Les inquiétudes des producteurs européens d’acier à revêtement organique ont été entendues à Bruxelles. Dans un communiqué, la Commission européenne a en effet annoncé, le 3 mai dernier, l’extension des mesures antidumping visant les importations en provenance de Chine – mises en place en 2013 – pour une période de 5 ans. Les droits de douane ont été fixés dans une fourchette de 13,7 % à 58,3 %. Et, c’est une première, ceux-ci ont été déterminées par la nouvelle méthodologie de calcul des droits antidumping, adoptée par l’Union européenne (UE) en décembre 2017 pour renforcer son arsenal de défense commercial. L’occasion de faire un point sur cette nouvelle approche.
Plus de distinction entre économies marchandes et non marchandes
Celle-ci s’applique aux produits importés en provenance de pays où il existe des distorsions importantes du marché ou dans lesquels l’Etat pèse significativement sur l’économie. Contrairement à l’ancienne méthode de calcul, la nouvelle ne fait plus de distinction entre économies marchandes et non marchandes. Elle vise donc à être appliquée, de la même façon, à tous les pays membres de l’Organisation mondiale du commerce (OMC) lorsque des distorsions de marché sont décelées.

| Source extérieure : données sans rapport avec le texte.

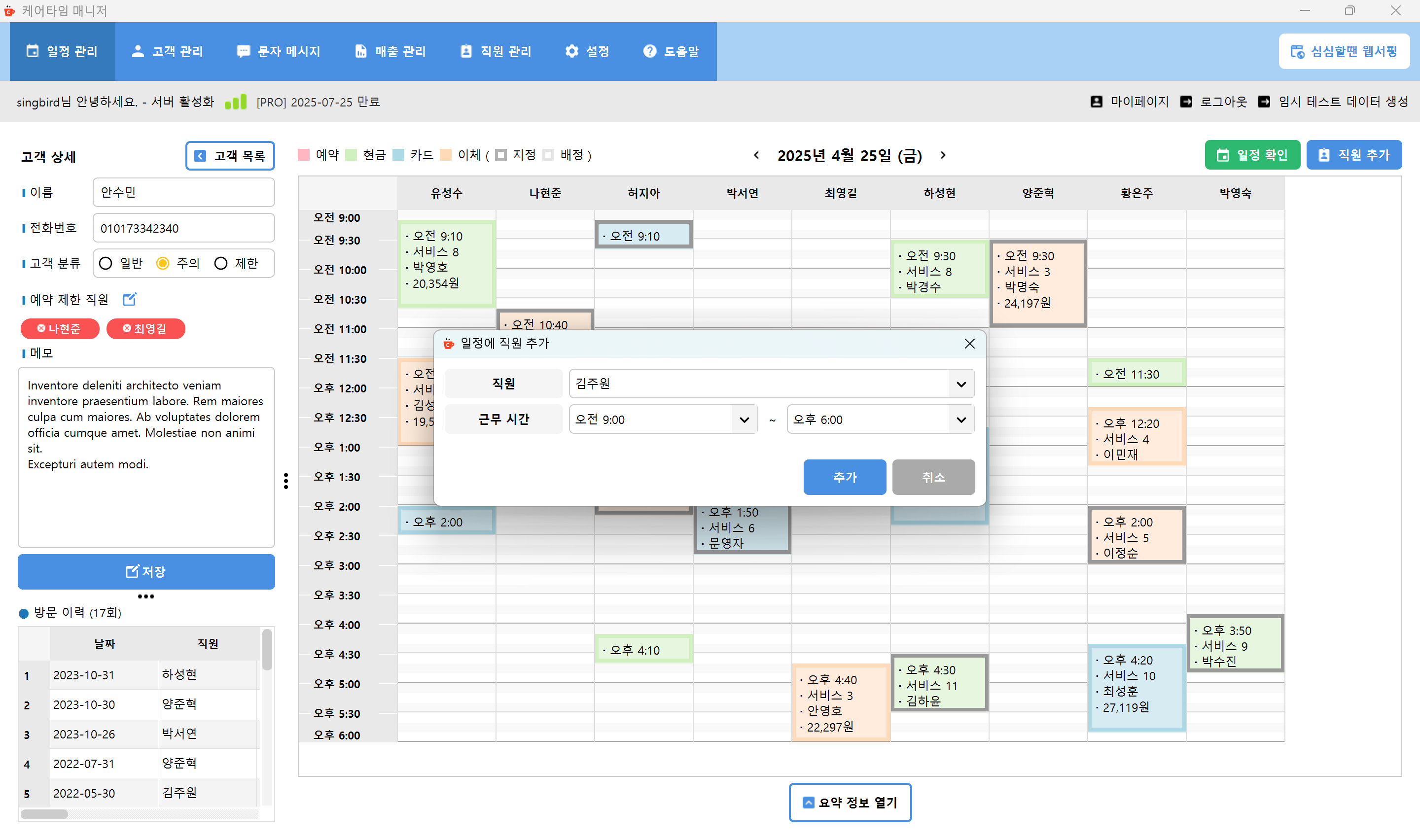Select 일반 customer class radio
Image resolution: width=1420 pixels, height=840 pixels.
pyautogui.click(x=106, y=264)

« Influence forte de l’Etat ou des politiques publiques sur l’économie ; présence importante d’entreprises d’Etat ; discriminations en faveur des entreprises nationales ; manque d’indépendance du secteur financier », autant d’exemples figurant dans le texte et pouvant justifier l’imposition de droits antidumping par Bruxelles. Ceux-ci seront calculés en se référant, soit aux coûts de production et aux prix de vente pratiqués dans des pays où le niveau de développement est similaire à l’Etat visé, soit « en fonction des coûts de production et des prix internationaux, non faussés, pratiqués sur les marchés », précise le document.

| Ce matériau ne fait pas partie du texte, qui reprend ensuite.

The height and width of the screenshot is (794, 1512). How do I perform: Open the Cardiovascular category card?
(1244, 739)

Les Chinois n’ont pas répondu à l’enquête de Bruxelles
L’extension des mesures antidumping visant certains produits d’acier chinois à revêtement organique, principalement utilisé dans le secteur de la construction, fait suite à une plainte, déposée fin 2017 à la Commission, par Eurofer. Selon l’Association européenne de la sidérurgie, l’expiration des mesures adoptées en 2013, risquait d’entraîner la réapparition du dumping et du préjudice causé à l’industrie de l’UE.
Pour mener son enquête, l’exécutif européen a envoyé une série de questionnaires aux producteurs de l’Union ainsi qu’aux producteurs/exportateurs chinois, afin d’obtenir des informations sur les prix et coûts à l’exportation, les prix et coûts sur le marché intérieur, les capacités, la production, les investissements, etc. Compte tenu du poids de l’intervention étatique en Chine – en particulier dans le secteur de la sidérurgie – et en l’absence de coopération des producteurs et des pouvoirs publics chinois, qui n’ont pas répondu aux questionnaires envoyés lors du lancement de l’enquête, « la Commission a conclu qu’il n’était pas approprié d’utiliser les prix et les coûts sur le marché intérieur pour déterminer la valeur normale en l’espèce », peut-on lire dans le Règlement publié dans le Journal Officiel de l’UE.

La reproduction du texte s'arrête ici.